[Stated problem] Arrange the part of the listing that opens with the line containing "Click the 24 min. timestamp" and closes with the line containing "will click(29, 328)." as a Markdown table. Use the columns Row and Line, number the rows, and leave out any blank lines.

## begin Task input

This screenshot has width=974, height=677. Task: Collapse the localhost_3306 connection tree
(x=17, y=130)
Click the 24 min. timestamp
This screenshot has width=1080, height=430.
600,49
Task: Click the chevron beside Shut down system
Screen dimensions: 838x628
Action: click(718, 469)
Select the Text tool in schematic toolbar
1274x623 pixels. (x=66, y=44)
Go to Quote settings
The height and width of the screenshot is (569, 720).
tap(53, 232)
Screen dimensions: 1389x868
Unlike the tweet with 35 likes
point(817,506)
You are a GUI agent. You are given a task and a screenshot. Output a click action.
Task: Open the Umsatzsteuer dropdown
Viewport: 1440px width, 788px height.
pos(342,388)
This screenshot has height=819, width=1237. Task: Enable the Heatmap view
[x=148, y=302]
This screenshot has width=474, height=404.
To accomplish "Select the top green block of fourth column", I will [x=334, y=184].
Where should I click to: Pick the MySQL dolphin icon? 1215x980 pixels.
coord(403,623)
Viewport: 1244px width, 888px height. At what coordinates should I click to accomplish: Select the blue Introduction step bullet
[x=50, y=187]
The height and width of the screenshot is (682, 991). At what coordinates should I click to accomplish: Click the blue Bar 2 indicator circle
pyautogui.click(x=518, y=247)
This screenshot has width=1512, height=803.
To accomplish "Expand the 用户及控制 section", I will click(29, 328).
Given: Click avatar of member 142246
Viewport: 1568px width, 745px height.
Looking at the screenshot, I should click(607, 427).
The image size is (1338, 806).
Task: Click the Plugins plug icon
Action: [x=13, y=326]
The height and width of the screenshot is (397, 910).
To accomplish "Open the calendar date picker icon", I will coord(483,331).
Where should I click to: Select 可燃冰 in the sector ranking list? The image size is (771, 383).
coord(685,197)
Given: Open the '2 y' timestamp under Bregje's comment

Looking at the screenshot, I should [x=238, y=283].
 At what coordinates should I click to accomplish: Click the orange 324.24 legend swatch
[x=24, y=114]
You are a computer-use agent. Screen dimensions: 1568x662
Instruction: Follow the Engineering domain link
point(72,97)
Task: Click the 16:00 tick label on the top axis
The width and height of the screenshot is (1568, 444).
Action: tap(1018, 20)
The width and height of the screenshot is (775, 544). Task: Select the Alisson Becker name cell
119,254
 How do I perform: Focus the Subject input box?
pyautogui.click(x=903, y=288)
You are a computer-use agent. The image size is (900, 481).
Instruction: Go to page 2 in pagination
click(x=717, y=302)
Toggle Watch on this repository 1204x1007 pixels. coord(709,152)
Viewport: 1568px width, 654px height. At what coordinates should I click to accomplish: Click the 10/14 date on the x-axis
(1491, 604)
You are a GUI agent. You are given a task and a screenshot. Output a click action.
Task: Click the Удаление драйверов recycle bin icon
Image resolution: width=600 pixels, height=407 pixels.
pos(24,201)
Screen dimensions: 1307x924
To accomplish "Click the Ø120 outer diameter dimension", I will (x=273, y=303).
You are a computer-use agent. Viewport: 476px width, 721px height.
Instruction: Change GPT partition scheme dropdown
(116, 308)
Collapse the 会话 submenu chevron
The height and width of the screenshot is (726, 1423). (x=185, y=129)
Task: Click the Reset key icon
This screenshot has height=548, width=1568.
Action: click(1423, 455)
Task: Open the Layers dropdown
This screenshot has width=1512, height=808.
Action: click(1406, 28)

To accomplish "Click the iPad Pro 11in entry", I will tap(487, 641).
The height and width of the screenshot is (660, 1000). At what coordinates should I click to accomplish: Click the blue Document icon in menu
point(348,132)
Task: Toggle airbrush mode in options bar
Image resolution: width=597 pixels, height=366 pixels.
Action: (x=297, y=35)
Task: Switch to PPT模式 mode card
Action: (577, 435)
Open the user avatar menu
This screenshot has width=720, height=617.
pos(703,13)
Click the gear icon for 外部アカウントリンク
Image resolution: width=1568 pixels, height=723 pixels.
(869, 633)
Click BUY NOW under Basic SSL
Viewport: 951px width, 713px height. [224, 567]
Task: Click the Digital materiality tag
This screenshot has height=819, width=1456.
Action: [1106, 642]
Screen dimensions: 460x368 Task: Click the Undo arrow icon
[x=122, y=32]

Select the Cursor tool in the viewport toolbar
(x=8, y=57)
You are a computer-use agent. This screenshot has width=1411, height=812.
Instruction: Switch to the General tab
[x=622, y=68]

## end Task input

[Solution for this task]
| Row | Line |
|---|---|
| 1 | Click the 24 min. timestamp |
| 2 | This screenshot has width=1080, height=430. |
| 3 | 600,49 |
| 4 | Task: Click the chevron beside Shut down system |
| 5 | Screen dimensions: 838x628 |
| 6 | Action: click(718, 469) |
| 7 | Select the Text tool in schematic toolbar |
| 8 | 1274x623 pixels. (x=66, y=44) |
| 9 | Go to Quote settings |
| 10 | The height and width of the screenshot is (569, 720). |
| 11 | tap(53, 232) |
| 12 | Screen dimensions: 1389x868 |
| 13 | Unlike the tweet with 35 likes |
| 14 | point(817,506) |
| 15 | You are a GUI agent. You are given a task and a screenshot. Output a click action. |
| 16 | Task: Open the Umsatzsteuer dropdown |
| 17 | Viewport: 1440px width, 788px height. |
| 18 | pos(342,388) |
| 19 | This screenshot has height=819, width=1237. Task: Enable the Heatmap view |
| 20 | [x=148, y=302] |
| 21 | This screenshot has width=474, height=404. |
| 22 | To accomplish "Select the top green block of fourth column", I will [x=334, y=184]. |
| 23 | Where should I click to: Pick the MySQL dolphin icon? 1215x980 pixels. |
| 24 | coord(403,623) |
| 25 | Viewport: 1244px width, 888px height. At what coordinates should I click to accomplish: Select the blue Introduction step bullet |
| 26 | [x=50, y=187] |
| 27 | The height and width of the screenshot is (682, 991). At what coordinates should I click to accomplish: Click the blue Bar 2 indicator circle |
| 28 | pyautogui.click(x=518, y=247) |
| 29 | This screenshot has width=1512, height=803. |
| 30 | To accomplish "Expand the 用户及控制 section", I will click(29, 328). |